SurePact has been named in the first round of grant recipients for the Australian Government’s Boosting Female Founders Initiative, chosen by an independent committee of successful female entrepreneurs.
The Boosting Female Founders Initiative, part of the Australian Government’s Women’s Economic Security Package, provides female founders of startup businesses with grant funding to scale their businesses into domestic and global markets. It was designed to help female entrepreneurs overcome the disadvantages they face in getting access to finance and support for their startups.
“SurePact was one of 51 successful recipients of the Boosting Female Founders Grant, putting us within a cohort of spectacular female founders given this opportunity to grow and scale faster,” SurePact Founder and CEO Megan Avard says.
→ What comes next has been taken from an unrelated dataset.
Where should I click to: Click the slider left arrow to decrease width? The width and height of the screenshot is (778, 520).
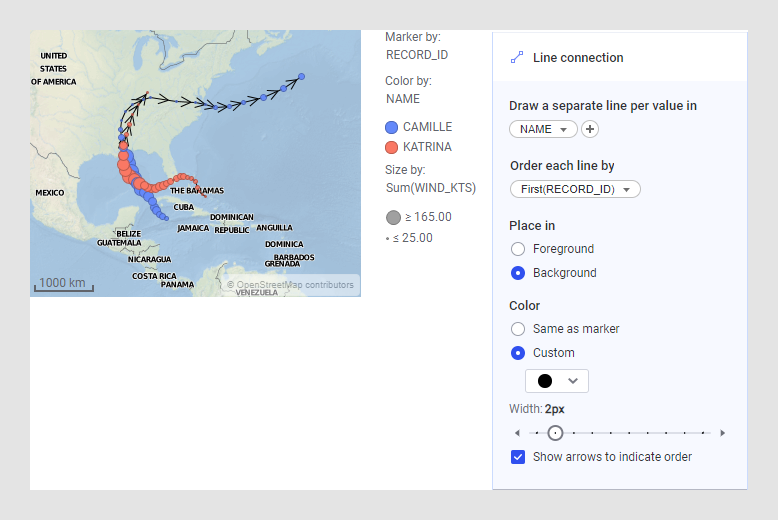517,433
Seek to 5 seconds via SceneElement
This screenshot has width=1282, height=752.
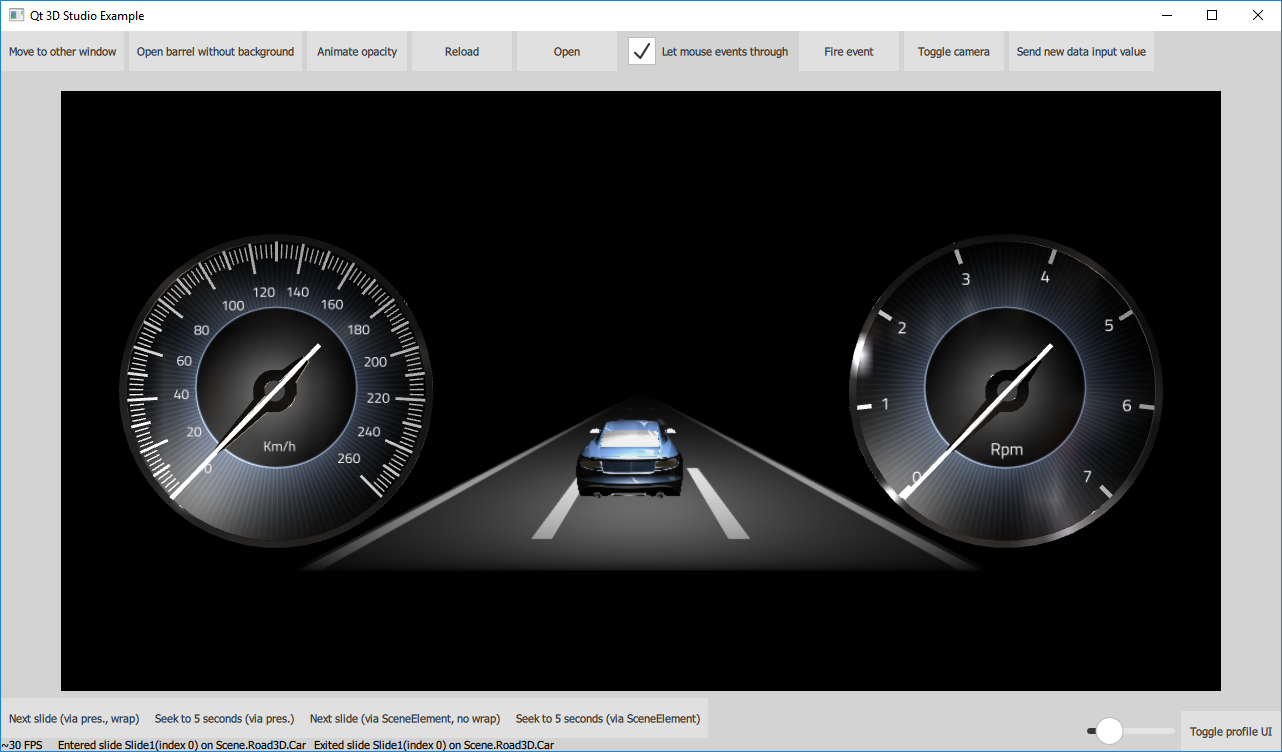[607, 718]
“The difficulties for female founders in technology have been recognised by the Federal Government with this grant, and it is great to see this support.”
Fittingly, this grant will be put towards developing SurePact’s Grant Management System, which is a proof of concept for grant funding bodies rounding out the gap where there is a lack of reporting procedures and compliance by those agencies delivering funding.
This new module will ensure that funds that are allocated to organisations – whether they be corporate, government or not-for-profit – are tracked with complete transparency and probity.
“Many grant funding bodies are tracking all of their grant funds on spreadsheets, or not tracking them at all,” Megan says. “We had already started working on our Grant Management System for grant recipients, but in 2018 we identified that there was also a big gap on the grant funding side.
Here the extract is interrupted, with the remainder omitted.